OK. Are there any other relevant statistics here? The story does cite Police Commissioner Raymond W. Kelly's position that "The racial breakdown of the stops correlates to the racial breakdown of crime suspects." But no sooner does the story allude to the elephant in the room than it takes issue with the NYPD, warning that the rising number of stops is "bringing the practice under increasing scrutiny from lawmakers (no one is quoted), academics (ditto), the Center for Constitutional Rights and the New York Civil Liberties Union."
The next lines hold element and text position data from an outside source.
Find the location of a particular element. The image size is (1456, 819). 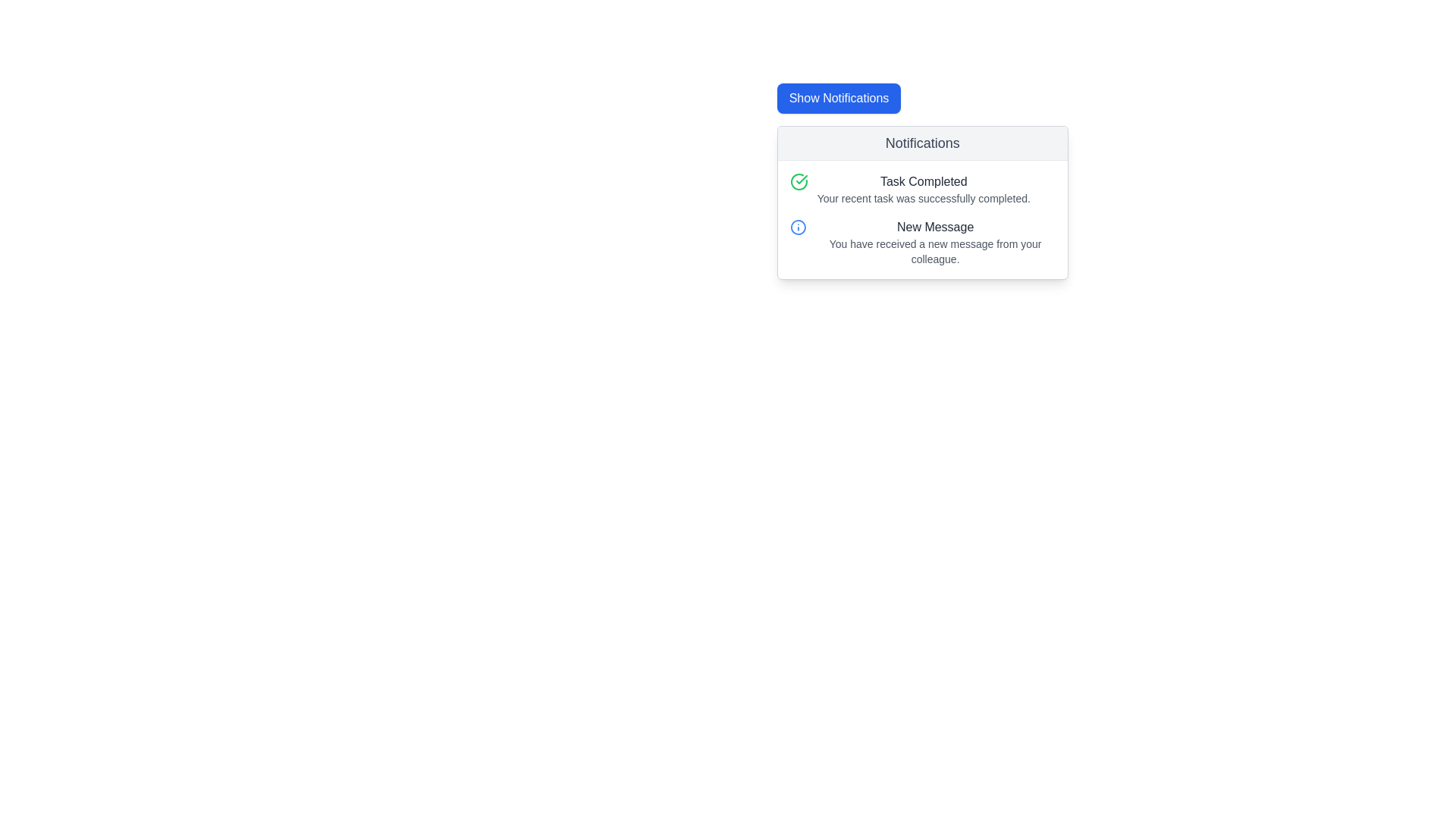

the green checkmark icon located to the left of the 'Task Completed' notification text within the notification section is located at coordinates (801, 178).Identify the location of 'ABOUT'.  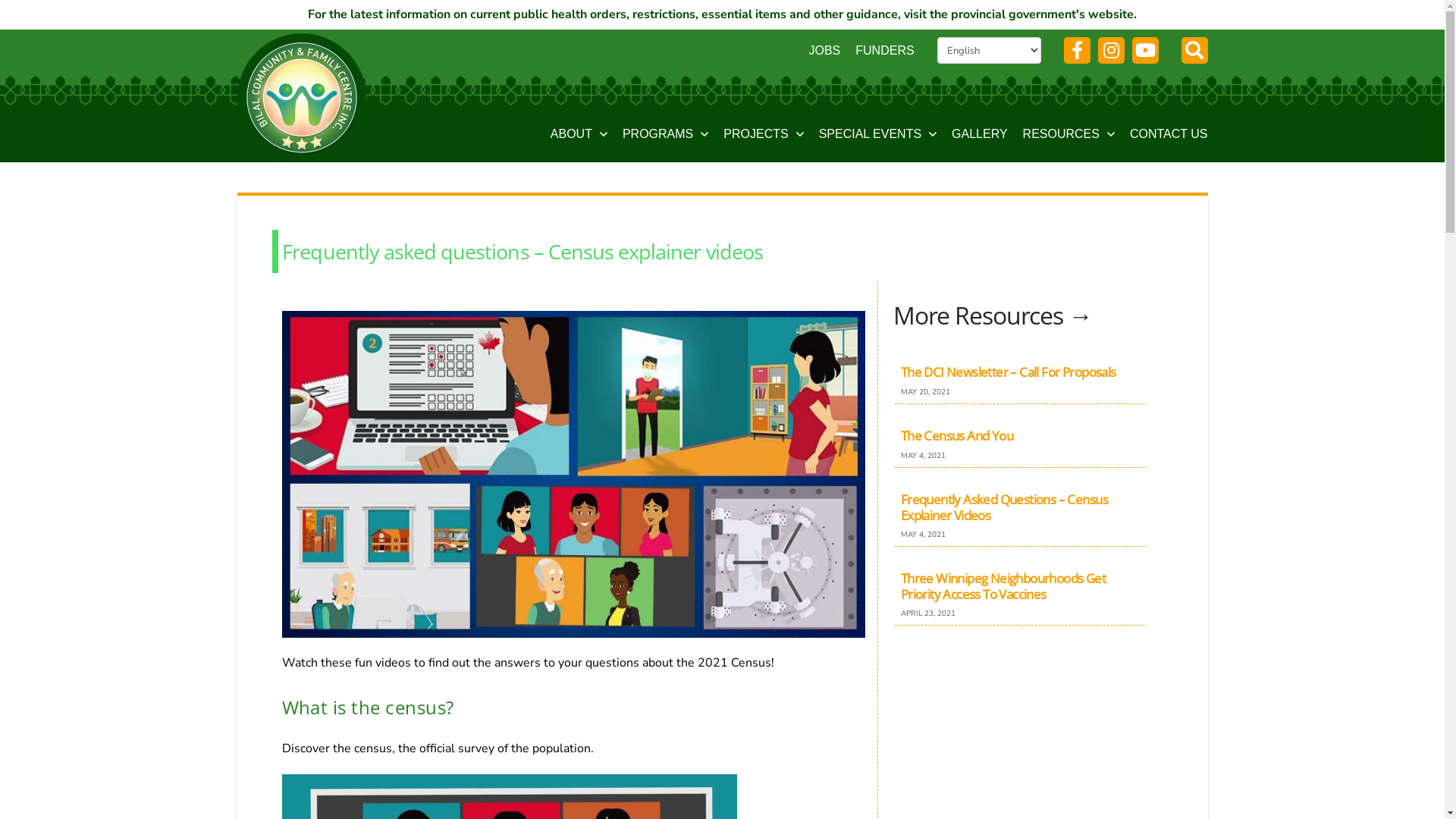
(549, 135).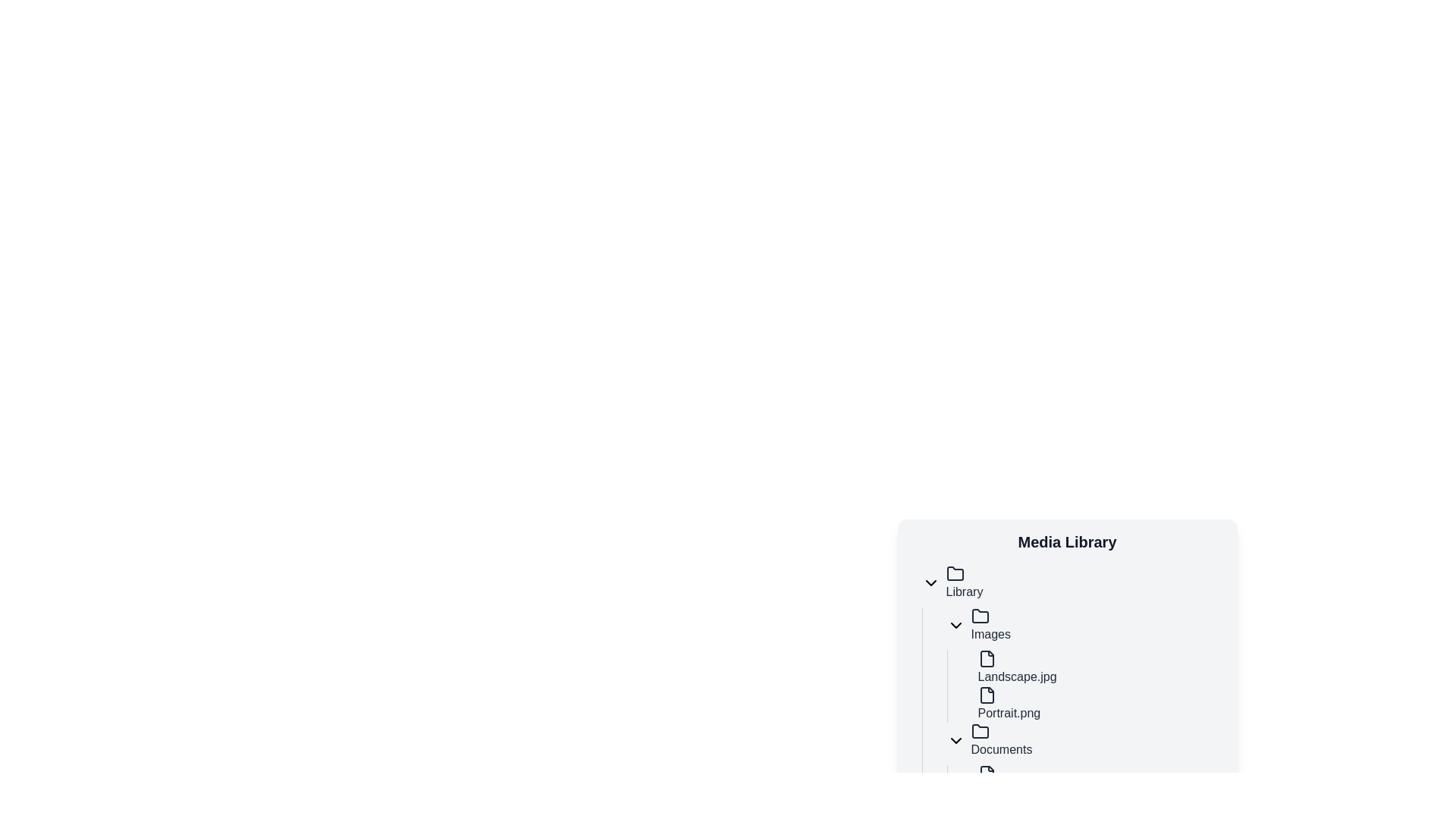 This screenshot has height=819, width=1456. What do you see at coordinates (1098, 667) in the screenshot?
I see `the file entry 'Landscape.jpg' in the Media Library under the Images directory` at bounding box center [1098, 667].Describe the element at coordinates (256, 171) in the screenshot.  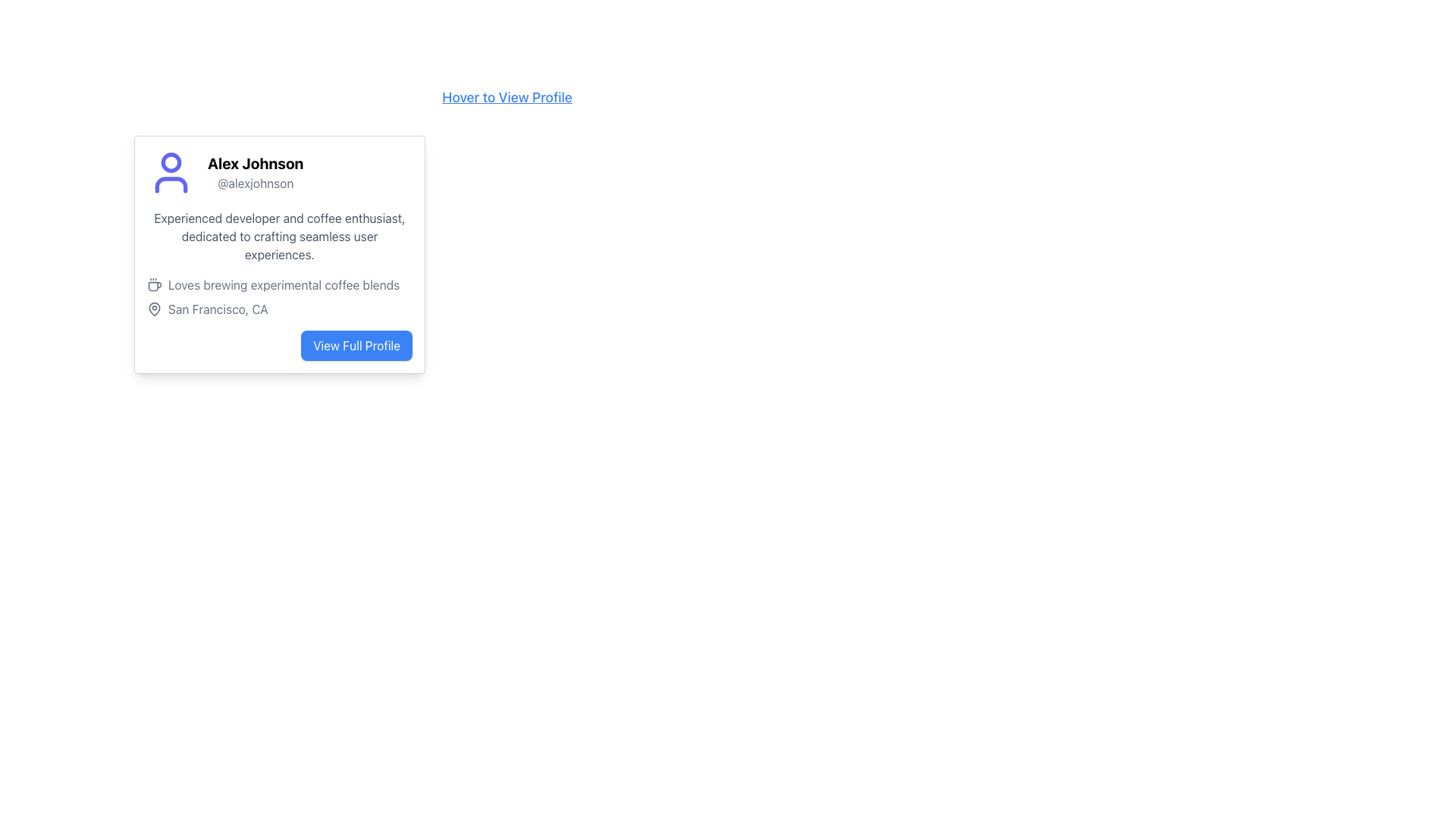
I see `text displayed in the Text Display element that shows the name 'Alex Johnson' in bold and '@alexjohnson' in gray` at that location.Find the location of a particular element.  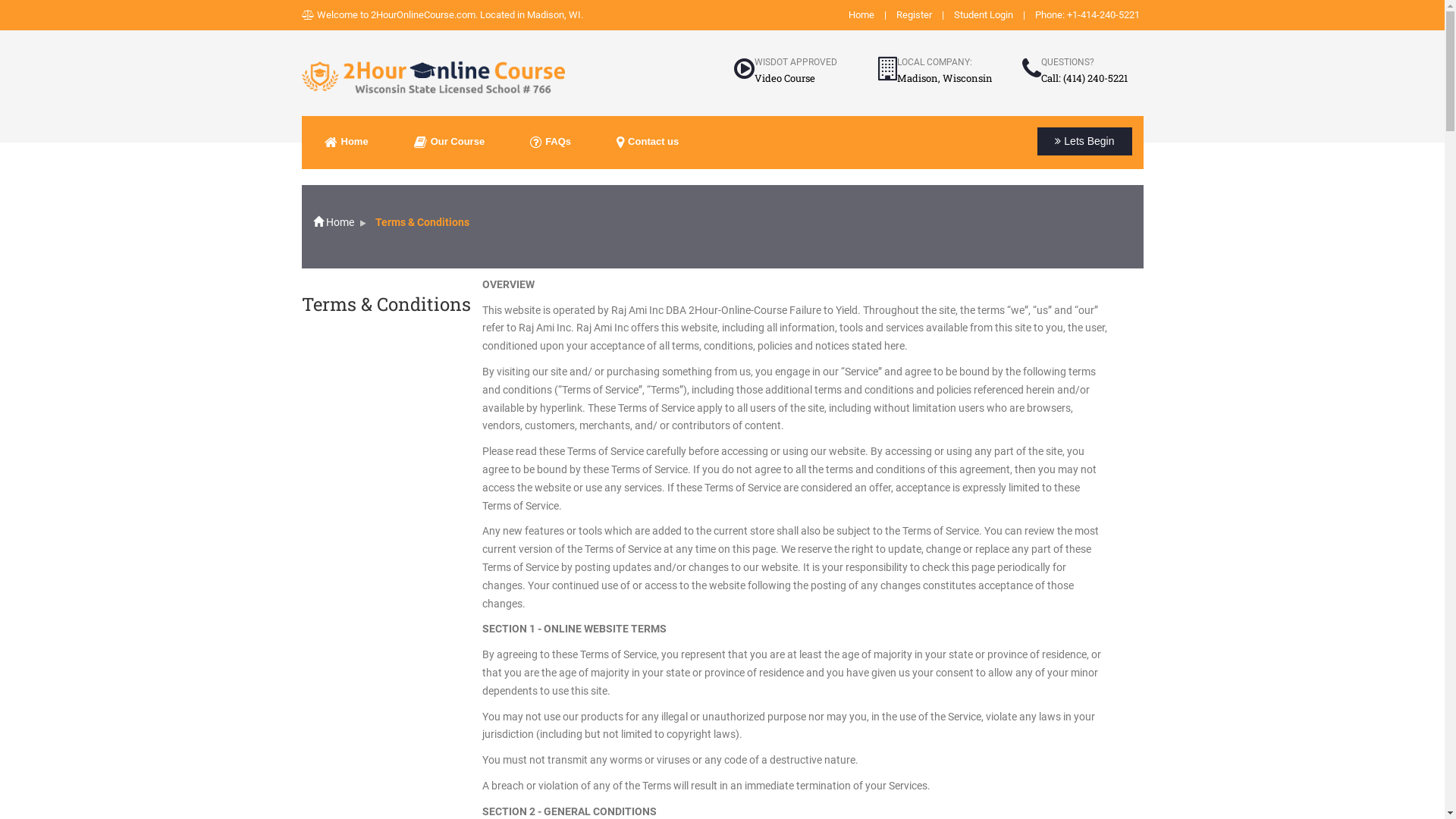

'Phone: +1-414-240-5221' is located at coordinates (1086, 14).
With the exception of the glancing reference to Kelly's explanation, The New York Times never provides the most relevant statistics regarding minorities and violent crime, which concern not the percentage of blacks or Hispanics in the population, but the percentage of those who commit violent crimes. City Journal's Heather MacDonald supplied them:
"Blacks committed 66 percent of all violent crimes in the first half of 2009 (though they were only 55 percent of all stops and only 23 percent of the city's population). Blacks committed 80 percent of all shootings in the first half of 2009. Together, blacks and Hispanics committed 98 percent of all shootings. Blacks committed nearly 70 percent of all robberies. Whites, by contrast, committed 5 percent of all violent crimes in the first half of 2009, though they are 35 percent of the city's population (and were 10 percent of all stops). They committed 1.8 percent of all shootings and less than 5 percent of all robberies."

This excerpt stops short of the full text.